Dataset items ->

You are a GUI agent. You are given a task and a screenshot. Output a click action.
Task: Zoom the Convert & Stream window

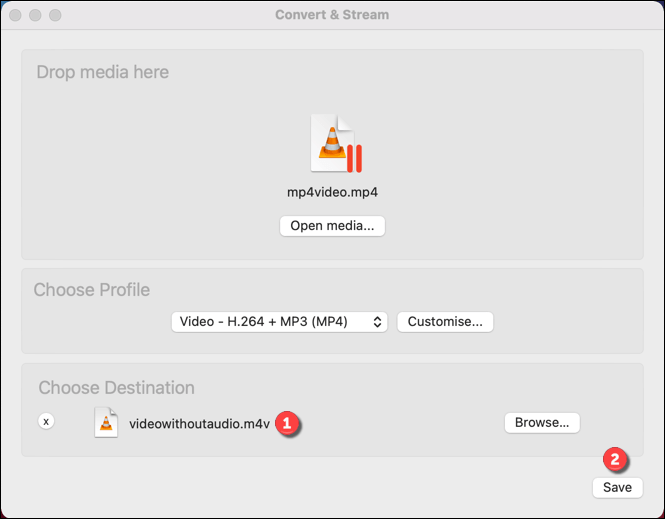click(55, 16)
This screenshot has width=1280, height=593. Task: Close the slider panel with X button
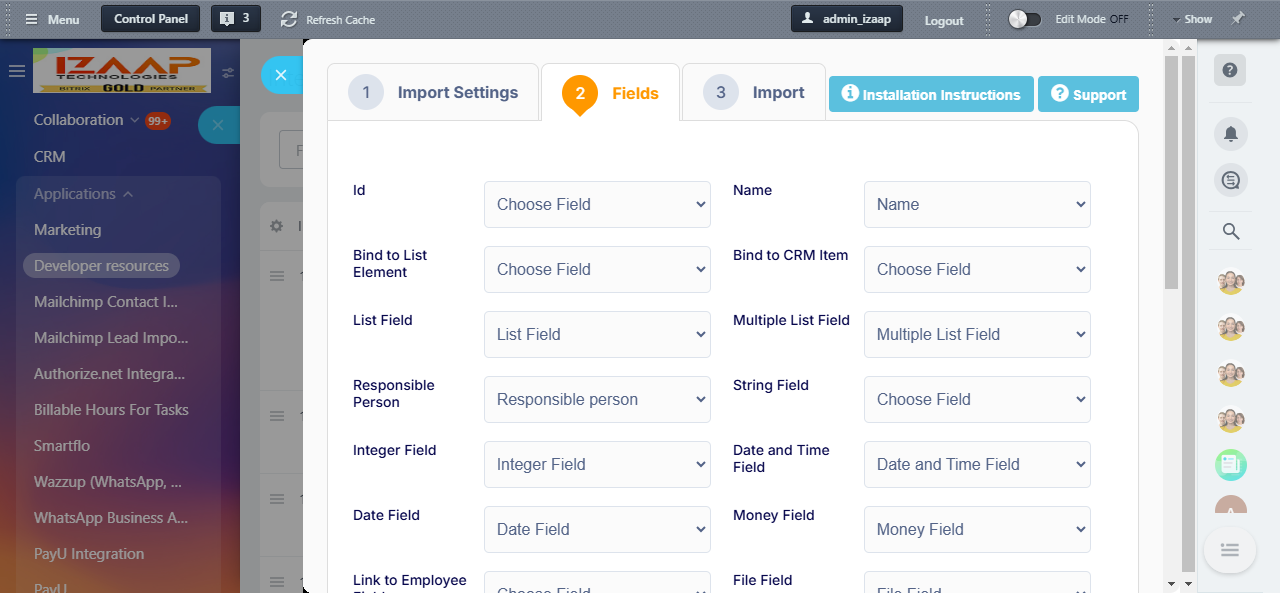click(281, 75)
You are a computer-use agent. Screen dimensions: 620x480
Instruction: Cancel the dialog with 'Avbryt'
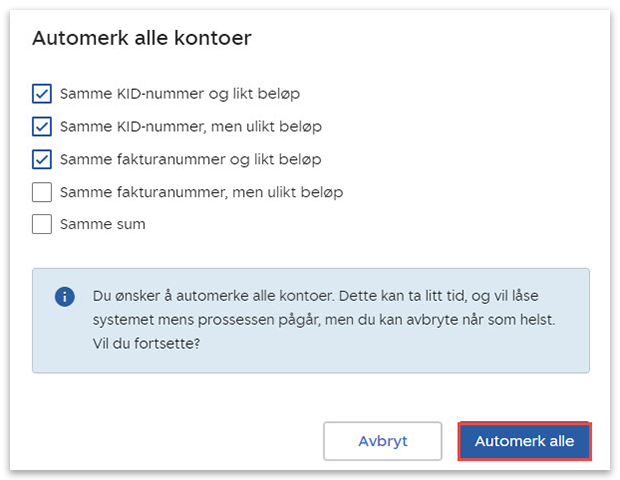(x=382, y=441)
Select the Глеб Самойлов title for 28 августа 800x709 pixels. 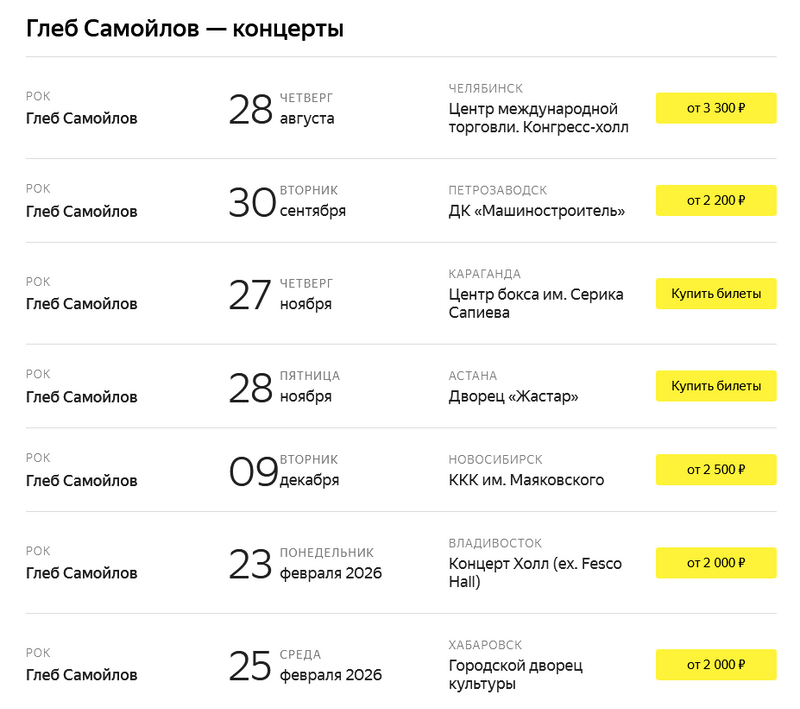pyautogui.click(x=82, y=119)
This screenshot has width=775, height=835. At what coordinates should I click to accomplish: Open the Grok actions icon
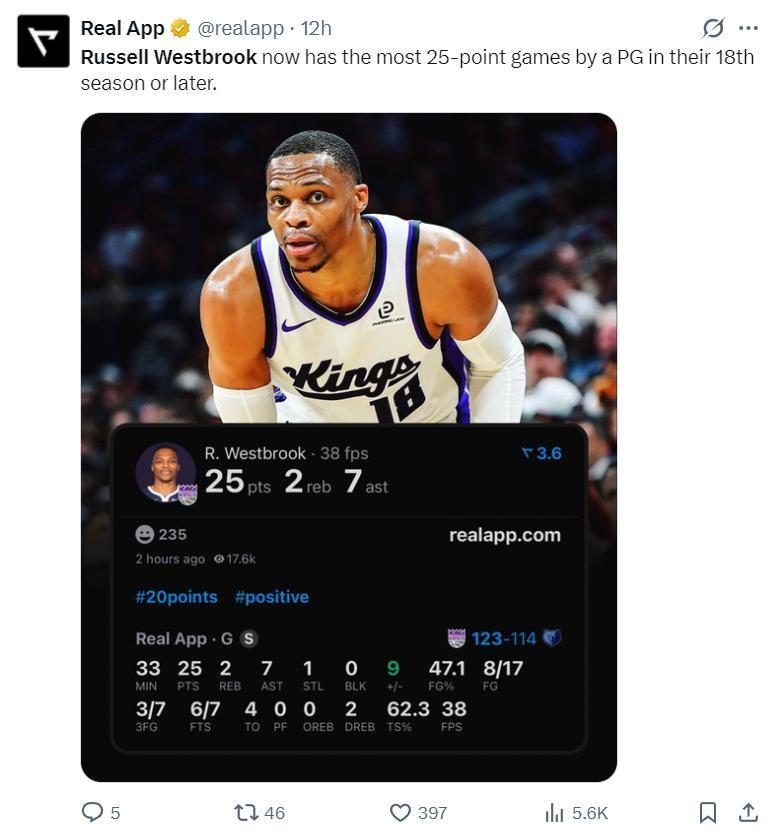713,28
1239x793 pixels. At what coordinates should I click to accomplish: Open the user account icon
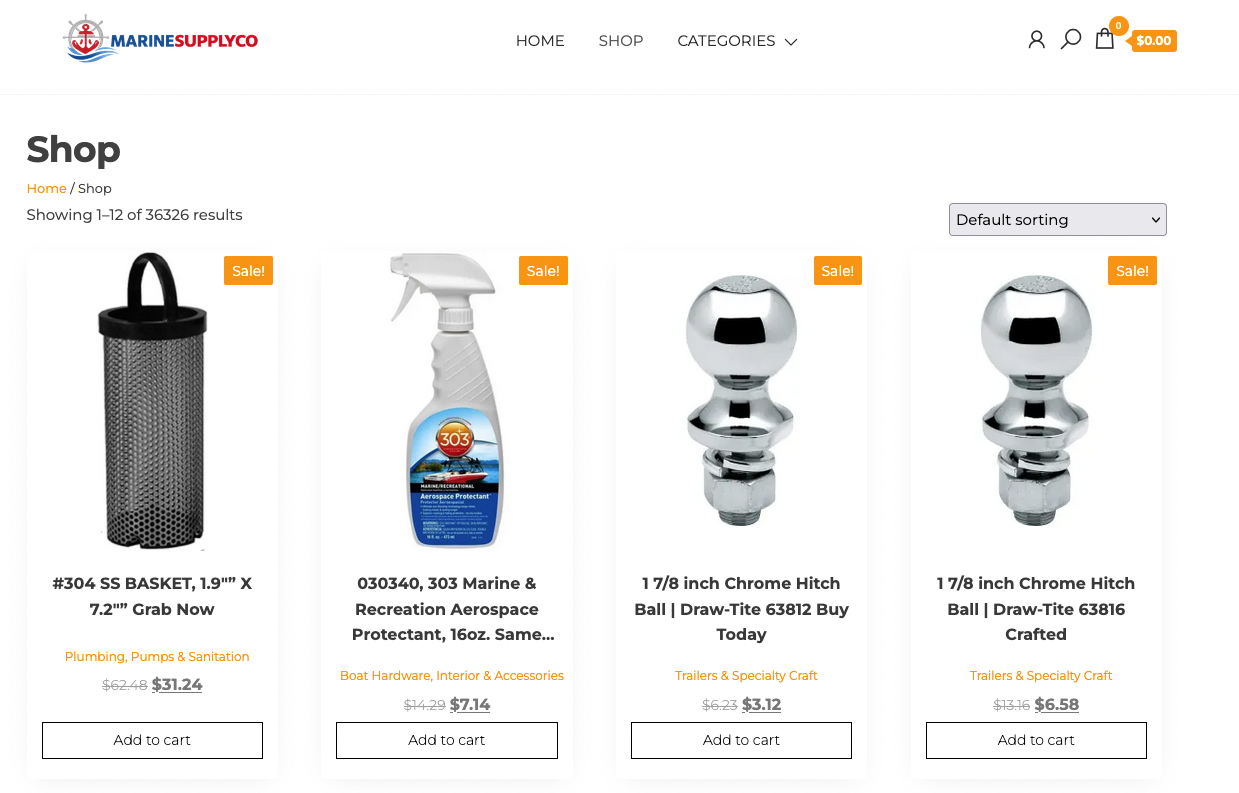tap(1036, 40)
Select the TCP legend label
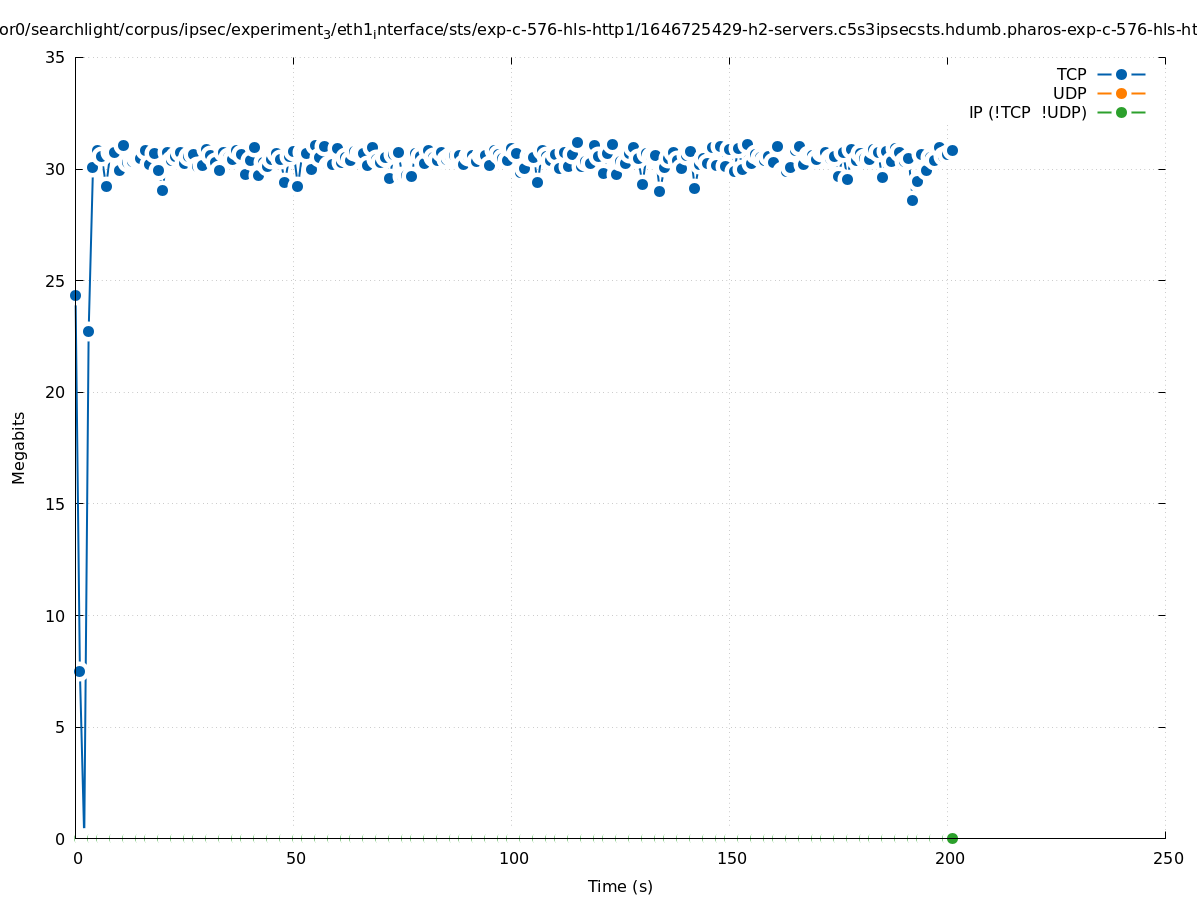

WHAT TO PRODUCE -> Please transcribe word for word the lines from the one bearing "This screenshot has width=775, height=835." through the last line of the records above, omitting the pictures.

FINAL ANSWER ->
This screenshot has width=775, height=835. At what coordinates should I click to accomplish: Open the Grok actions icon
713,28
1239x793 pixels. At what coordinates should I click to accomplish: Open the user account icon
tap(1036, 40)
Select the TCP legend label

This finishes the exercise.